Start of Extracted entries

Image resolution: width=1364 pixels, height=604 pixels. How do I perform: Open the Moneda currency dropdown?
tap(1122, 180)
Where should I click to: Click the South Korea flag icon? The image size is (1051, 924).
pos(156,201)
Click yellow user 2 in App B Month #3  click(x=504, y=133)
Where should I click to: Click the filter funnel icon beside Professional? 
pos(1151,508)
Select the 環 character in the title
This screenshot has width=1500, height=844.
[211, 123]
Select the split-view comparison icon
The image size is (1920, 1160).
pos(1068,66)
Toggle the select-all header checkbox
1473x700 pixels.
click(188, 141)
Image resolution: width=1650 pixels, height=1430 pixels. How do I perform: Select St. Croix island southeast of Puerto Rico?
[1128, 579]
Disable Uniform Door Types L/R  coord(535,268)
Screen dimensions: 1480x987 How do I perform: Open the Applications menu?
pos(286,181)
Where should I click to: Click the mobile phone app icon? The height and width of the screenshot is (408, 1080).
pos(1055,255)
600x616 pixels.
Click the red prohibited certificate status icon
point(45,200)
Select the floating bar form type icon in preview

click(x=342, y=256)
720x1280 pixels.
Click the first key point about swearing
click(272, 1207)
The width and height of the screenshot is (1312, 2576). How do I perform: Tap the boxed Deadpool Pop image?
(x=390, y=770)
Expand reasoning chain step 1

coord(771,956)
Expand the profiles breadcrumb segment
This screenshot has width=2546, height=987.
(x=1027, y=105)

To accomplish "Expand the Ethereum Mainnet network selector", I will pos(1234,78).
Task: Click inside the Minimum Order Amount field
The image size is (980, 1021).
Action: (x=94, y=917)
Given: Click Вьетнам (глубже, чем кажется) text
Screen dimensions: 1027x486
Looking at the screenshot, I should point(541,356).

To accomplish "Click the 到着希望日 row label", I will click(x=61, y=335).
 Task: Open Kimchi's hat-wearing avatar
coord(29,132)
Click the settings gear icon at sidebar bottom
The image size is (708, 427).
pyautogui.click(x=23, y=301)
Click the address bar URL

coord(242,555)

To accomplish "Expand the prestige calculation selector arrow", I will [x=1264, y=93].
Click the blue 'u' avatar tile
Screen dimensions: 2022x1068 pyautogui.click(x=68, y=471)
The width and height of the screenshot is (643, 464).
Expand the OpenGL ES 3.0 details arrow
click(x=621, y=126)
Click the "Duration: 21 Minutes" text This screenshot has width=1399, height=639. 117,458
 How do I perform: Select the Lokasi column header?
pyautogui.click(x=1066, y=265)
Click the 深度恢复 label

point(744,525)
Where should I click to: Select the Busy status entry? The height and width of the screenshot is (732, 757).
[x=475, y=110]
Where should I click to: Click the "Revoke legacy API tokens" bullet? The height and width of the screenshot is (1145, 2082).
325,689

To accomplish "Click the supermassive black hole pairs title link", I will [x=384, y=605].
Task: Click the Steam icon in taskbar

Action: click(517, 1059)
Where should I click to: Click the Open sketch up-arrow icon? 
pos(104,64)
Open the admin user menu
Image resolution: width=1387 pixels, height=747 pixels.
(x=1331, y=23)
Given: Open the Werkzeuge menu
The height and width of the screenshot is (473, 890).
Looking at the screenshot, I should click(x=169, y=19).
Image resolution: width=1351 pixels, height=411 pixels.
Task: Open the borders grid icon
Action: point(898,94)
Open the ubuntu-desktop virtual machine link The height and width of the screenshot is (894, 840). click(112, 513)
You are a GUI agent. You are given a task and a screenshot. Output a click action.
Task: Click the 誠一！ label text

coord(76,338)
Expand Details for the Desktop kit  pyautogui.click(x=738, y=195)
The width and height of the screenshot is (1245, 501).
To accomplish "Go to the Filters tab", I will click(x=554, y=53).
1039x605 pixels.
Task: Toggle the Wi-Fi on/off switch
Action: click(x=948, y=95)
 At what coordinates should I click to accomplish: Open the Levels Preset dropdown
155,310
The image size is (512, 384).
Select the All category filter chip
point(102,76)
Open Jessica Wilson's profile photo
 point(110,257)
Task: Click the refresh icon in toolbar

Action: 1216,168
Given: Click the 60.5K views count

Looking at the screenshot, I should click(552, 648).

End of Extracted entries

■ **Work order**
The answer must be an exact copy of every entry.

■ **Task output**
Image resolution: width=1364 pixels, height=604 pixels. How do I perform: Open the Moneda currency dropdown?
tap(1122, 180)
Where should I click to: Click the South Korea flag icon? The image size is (1051, 924).
pos(156,201)
Click yellow user 2 in App B Month #3  click(x=504, y=133)
Where should I click to: Click the filter funnel icon beside Professional? 
pos(1151,508)
Select the 環 character in the title
This screenshot has width=1500, height=844.
[211, 123]
Select the split-view comparison icon
The image size is (1920, 1160).
pos(1068,66)
Toggle the select-all header checkbox
1473x700 pixels.
click(188, 141)
Image resolution: width=1650 pixels, height=1430 pixels. How do I perform: Select St. Croix island southeast of Puerto Rico?
[1128, 579]
Disable Uniform Door Types L/R  coord(535,268)
Screen dimensions: 1480x987 How do I perform: Open the Applications menu?
pos(286,181)
Where should I click to: Click the mobile phone app icon? The height and width of the screenshot is (408, 1080).
pos(1055,255)
600x616 pixels.
Click the red prohibited certificate status icon
point(45,200)
Select the floating bar form type icon in preview

click(x=342, y=256)
720x1280 pixels.
Click the first key point about swearing
click(272, 1207)
The width and height of the screenshot is (1312, 2576). How do I perform: Tap the boxed Deadpool Pop image?
(x=390, y=770)
Expand reasoning chain step 1

coord(771,956)
Expand the profiles breadcrumb segment
This screenshot has width=2546, height=987.
(x=1027, y=105)

To accomplish "Expand the Ethereum Mainnet network selector", I will pos(1234,78).
Task: Click inside the Minimum Order Amount field
The image size is (980, 1021).
Action: (x=94, y=917)
Given: Click Вьетнам (глубже, чем кажется) text
Screen dimensions: 1027x486
Looking at the screenshot, I should point(541,356).

To accomplish "Click the 到着希望日 row label", I will click(x=61, y=335).
 Task: Open Kimchi's hat-wearing avatar
coord(29,132)
Click the settings gear icon at sidebar bottom
The image size is (708, 427).
pyautogui.click(x=23, y=301)
Click the address bar URL

coord(242,555)

To accomplish "Expand the prestige calculation selector arrow", I will [x=1264, y=93].
Click the blue 'u' avatar tile
Screen dimensions: 2022x1068 pyautogui.click(x=68, y=471)
The width and height of the screenshot is (643, 464).
Expand the OpenGL ES 3.0 details arrow
click(x=621, y=126)
Click the "Duration: 21 Minutes" text This screenshot has width=1399, height=639. 117,458
 How do I perform: Select the Lokasi column header?
pyautogui.click(x=1066, y=265)
Click the 深度恢复 label

point(744,525)
Where should I click to: Select the Busy status entry? The height and width of the screenshot is (732, 757).
[x=475, y=110]
Where should I click to: Click the "Revoke legacy API tokens" bullet? The height and width of the screenshot is (1145, 2082).
325,689

To accomplish "Click the supermassive black hole pairs title link", I will [x=384, y=605].
Task: Click the Steam icon in taskbar

Action: click(517, 1059)
Where should I click to: Click the Open sketch up-arrow icon? 
pos(104,64)
Open the admin user menu
Image resolution: width=1387 pixels, height=747 pixels.
(x=1331, y=23)
Given: Open the Werkzeuge menu
The height and width of the screenshot is (473, 890).
Looking at the screenshot, I should click(x=169, y=19).
Image resolution: width=1351 pixels, height=411 pixels.
Task: Open the borders grid icon
Action: point(898,94)
Open the ubuntu-desktop virtual machine link The height and width of the screenshot is (894, 840). click(112, 513)
You are a GUI agent. You are given a task and a screenshot. Output a click action.
Task: Click the 誠一！ label text

coord(76,338)
Expand Details for the Desktop kit  pyautogui.click(x=738, y=195)
The width and height of the screenshot is (1245, 501).
To accomplish "Go to the Filters tab", I will click(x=554, y=53).
1039x605 pixels.
Task: Toggle the Wi-Fi on/off switch
Action: click(x=948, y=95)
 At what coordinates should I click to accomplish: Open the Levels Preset dropdown
155,310
The image size is (512, 384).
Select the All category filter chip
point(102,76)
Open Jessica Wilson's profile photo
 point(110,257)
Task: Click the refresh icon in toolbar

Action: 1216,168
Given: Click the 60.5K views count

Looking at the screenshot, I should click(552, 648).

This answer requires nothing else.